Olivier DESCHIZEAUX : Le soldat mort (éditions Rougerie, 2008 ; 64 pages, 11 €)

Par le biais de courts poèmes en prose, Olivier Deschizeaux nous confie les interrogations et les doutes d’un soldat, mort pour une cause dont il soupçonne à peine tenants et aboutissants, un pauvre bougre d’homme qui se décharne et se désespère d’être devenu ce cadavre dont les chairs se décomposent, dont les sucs intimes suintent des planches disjointes. C’est la mort et son cortège de processus répugnants où la peau se désolidarise des chairs, où seule une philosophie subsiste après que la chimie a joué son rôle. Le soldat mort retrace une injustice (pour quelle raison mourir à vingt ans ?) qu’Olivier Deschizeaux dénonce avec véhémence en des textes d’une rare intensité. Vides artères du sable, tentacules jetés aux sorts ineffables de l’angoisse, terne congrès et tendre palissade, j’étouffe le nom de mes prétentions moribondes, la terre, le monde se sont tournés vers la folie du vent. Le soldat mort, c’est un peu de l’enfance qui disparaît avec le jeune homme tombant sous les rafales, Le soldat mort, c’est l’horreur de l’existence confisquée à l’âge où l’on songe à l’amour, aux plaisirs de tous ordres. La guerre insinue ses ailes sous le manteau brisé du printemps, les aigles s’abreuvent aux nuages, à grands pas s’approchent les secousses de l’autel qui ouvrira son sang au mien. Un livre éprouvant et beau.

©Jean Chatard

(Note de lecture in Les Hommes sans épaules, n° 26, 2nd semestre 2008)

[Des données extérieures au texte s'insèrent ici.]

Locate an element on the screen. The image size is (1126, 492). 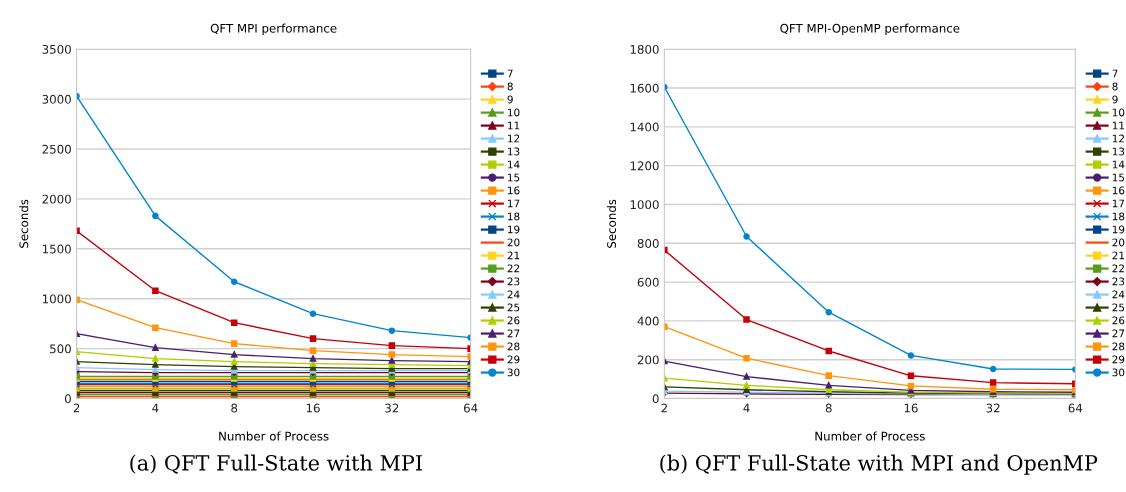
y-tick-label: 1500 is located at coordinates (56, 249). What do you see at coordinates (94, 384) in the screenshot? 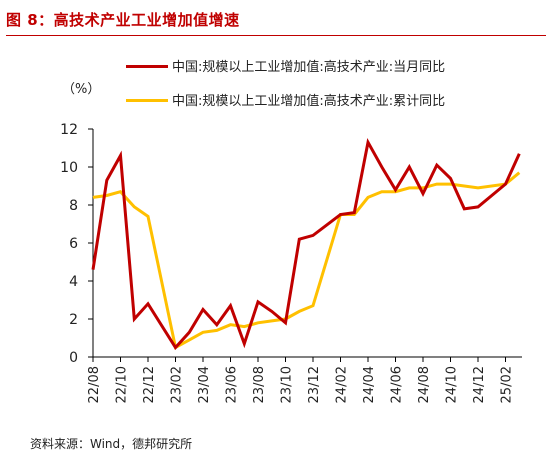
I see `x-tick-label: 22/08` at bounding box center [94, 384].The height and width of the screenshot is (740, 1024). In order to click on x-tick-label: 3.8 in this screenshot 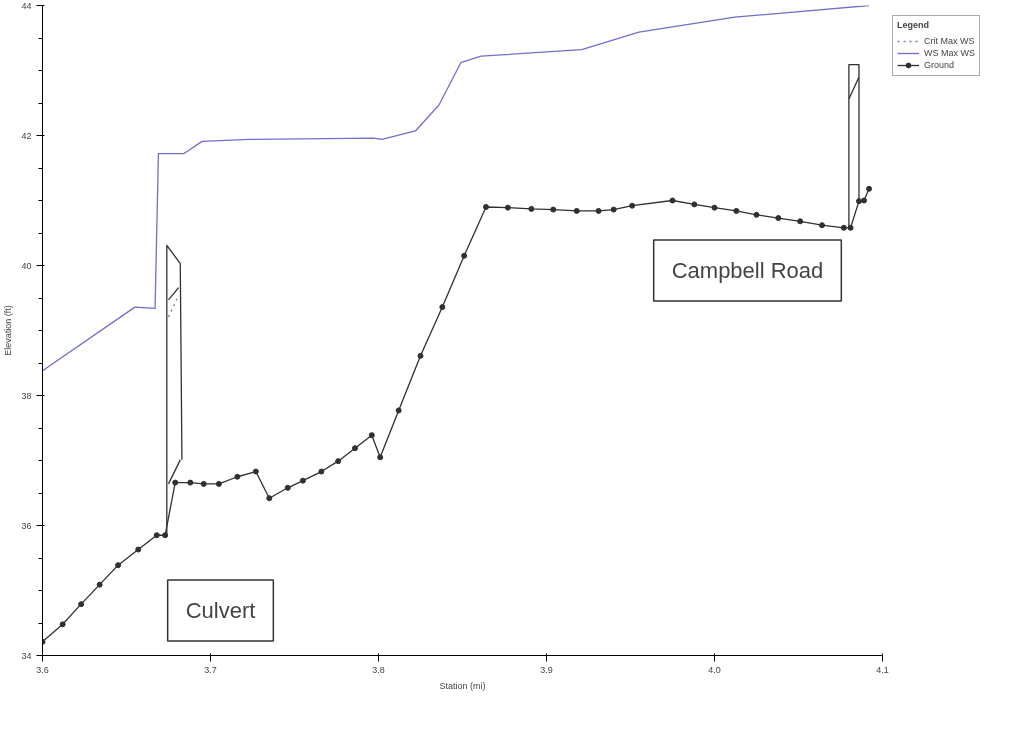, I will do `click(378, 670)`.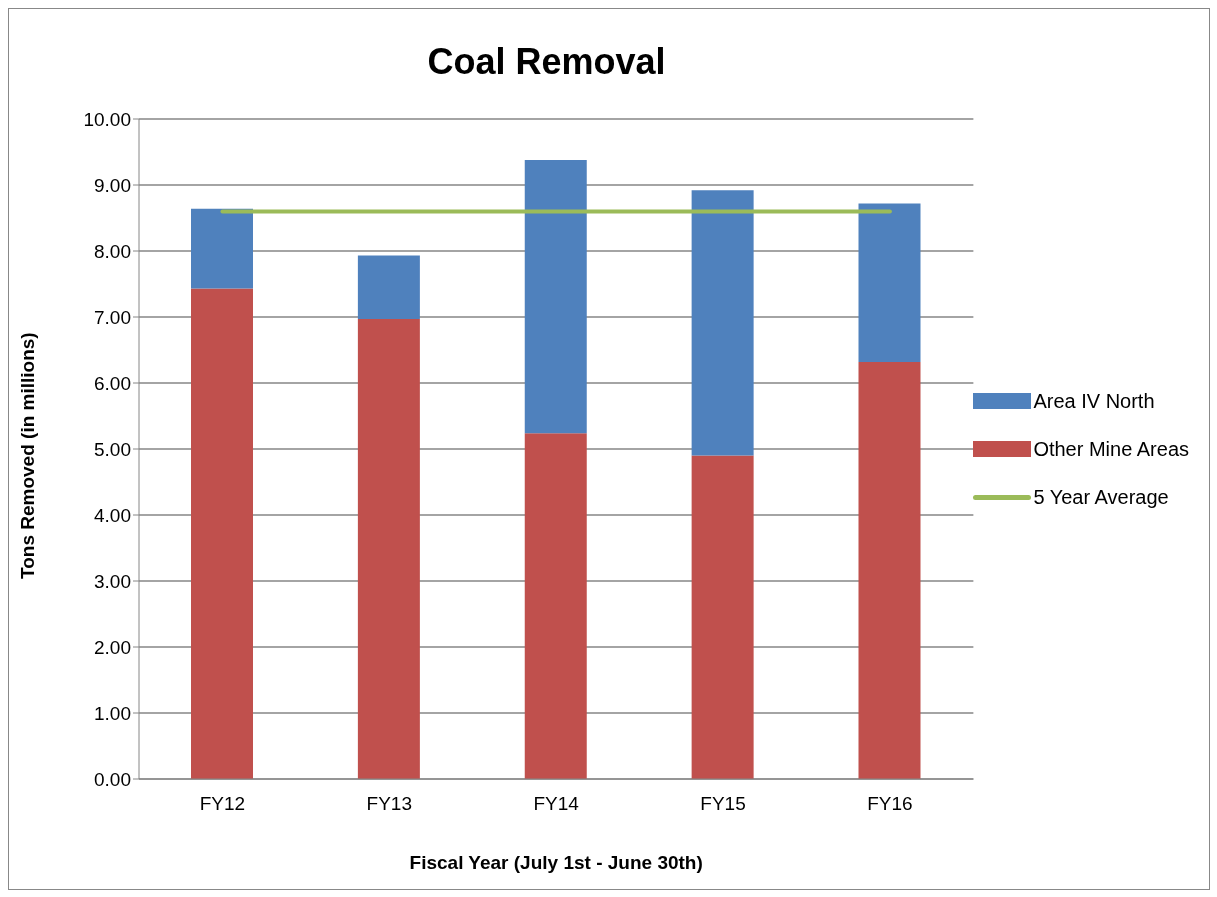  Describe the element at coordinates (112, 185) in the screenshot. I see `y-tick-label: 9.00` at that location.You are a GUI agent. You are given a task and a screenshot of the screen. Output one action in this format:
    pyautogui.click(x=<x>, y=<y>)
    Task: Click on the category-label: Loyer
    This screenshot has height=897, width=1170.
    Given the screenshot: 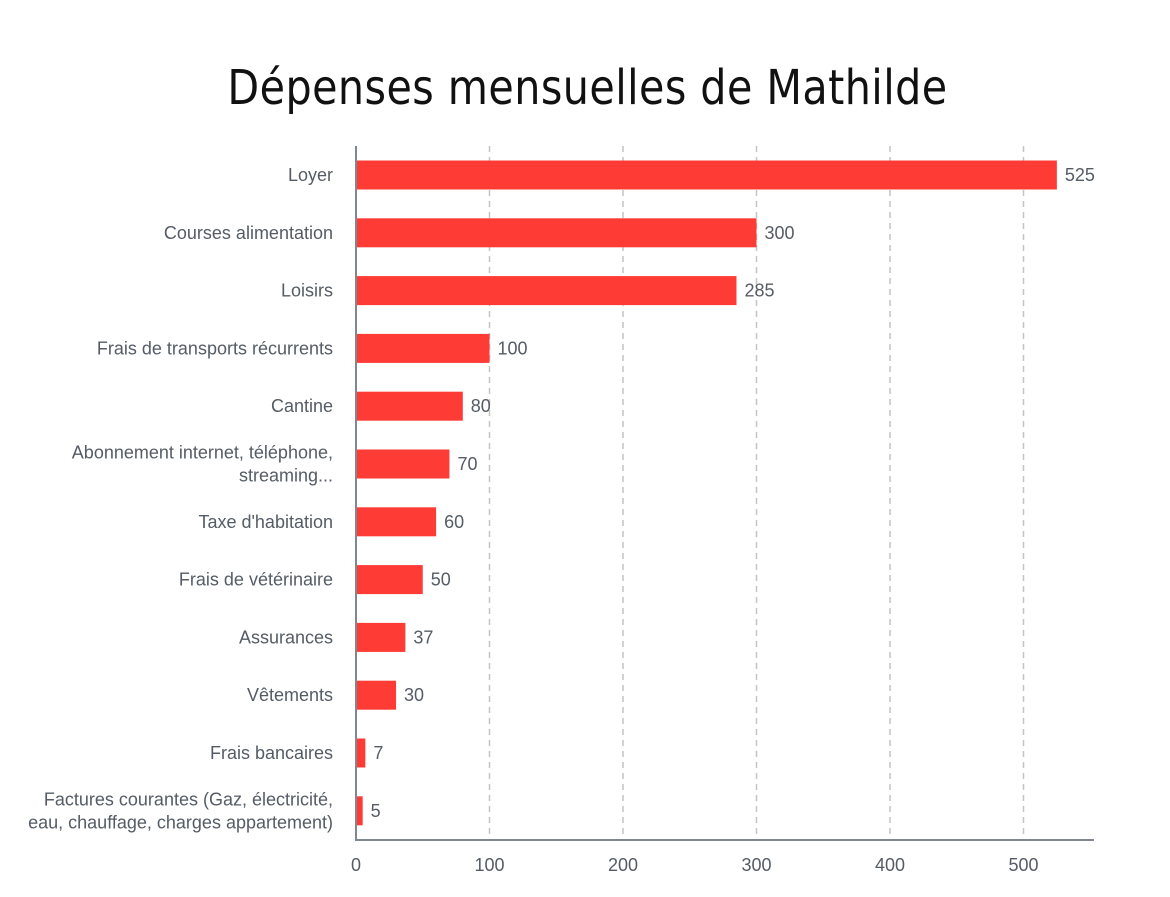 What is the action you would take?
    pyautogui.click(x=310, y=175)
    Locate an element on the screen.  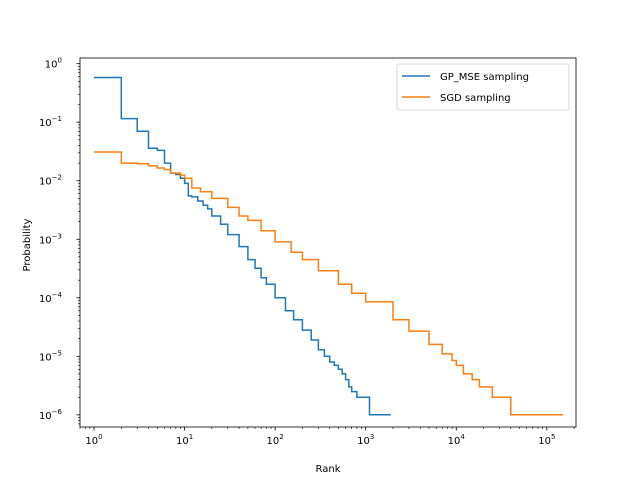
y-tick-label: 10⁻⁵ is located at coordinates (50, 356).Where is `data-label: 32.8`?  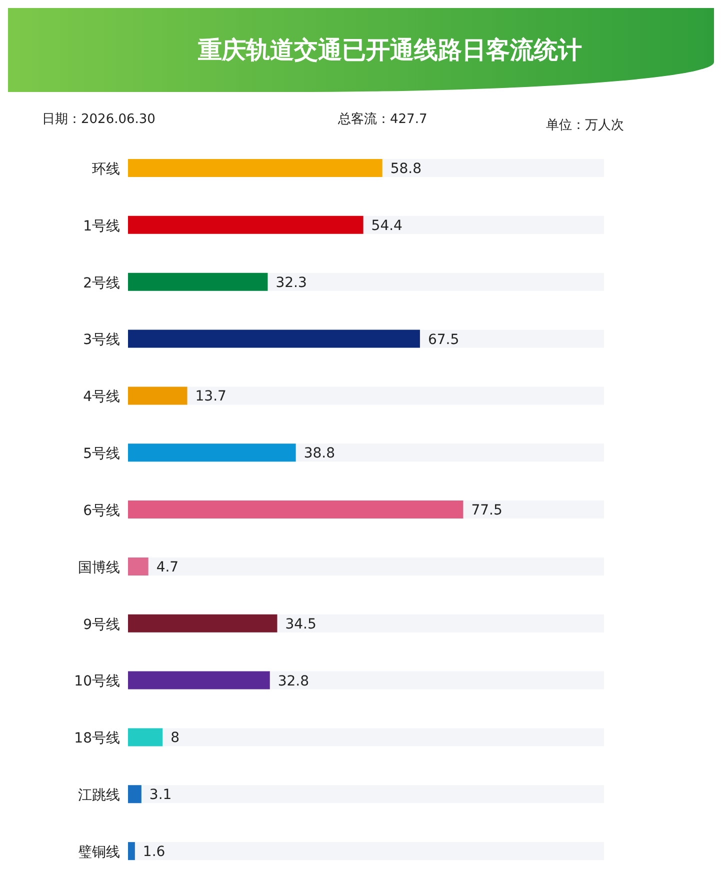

Olivier DESCHIZEAUX : La chambre close (Rougerie), 11 €, Prix Louis Guillaume du poème en prose, 2004.

« Tu connais la géographie de mes ombres, la chapelle de mes fantômes, ton chant se pose sur le vent comme une herbe habillée de rouille, tes morts sont les miennes, au creux de mon lit je fais un nid de ton bois… ».

Dès l’abord, La Chambre close s’affirme comme l’une des œuvres les plus originales de ces derniers temps et le style d’Olivier Deschizeaux (poète que je découvre ici) porte en lui cette grâce insolite que nous révélèrent certains surréalistes avec, en plus, une dramaturgie très personnelle dans laquelle le langage s’allie une syntaxe giboyeuse où les mots voyagent, revêtent des robes aussi bizarres que somptueuses.

« Debout devant la mer je peins les angles de ma chambre, des châteaux m’attendent quelque part en juillet, mais l’été me sera froid et terreux… ».

J’aime cette incursion dans l’absurde, cette réflexion sur la destinée de l’image poétique qui prend son envol en chaque vers. C’est dire que nous sommes ici très éloignés des bluettes ordinaires et des mièvreries dont la vocation est d’habiller les objets où les sentiments de petits gestes colorés. Il y a création chez Olivier Deschizeaux, et cela suppose l’imaginaire et le fantasque dans l’écrit.

« L’envol des miroirs aux aurores, des bulles de savon salissent le hall du grand hôtel où résident les fougères, s’endormir et s’en aller au cœur des limbes cernés de cris et de rires… ».

On aimerait tout citer de ce livre étrange et palpitant qui bouscule avec un remarquable talent l’habituelle linéarité de notre poésie.

©Jean Chatard

Note de lecture in Les Hommes sans épaules, n° 19, premier semestre 2005.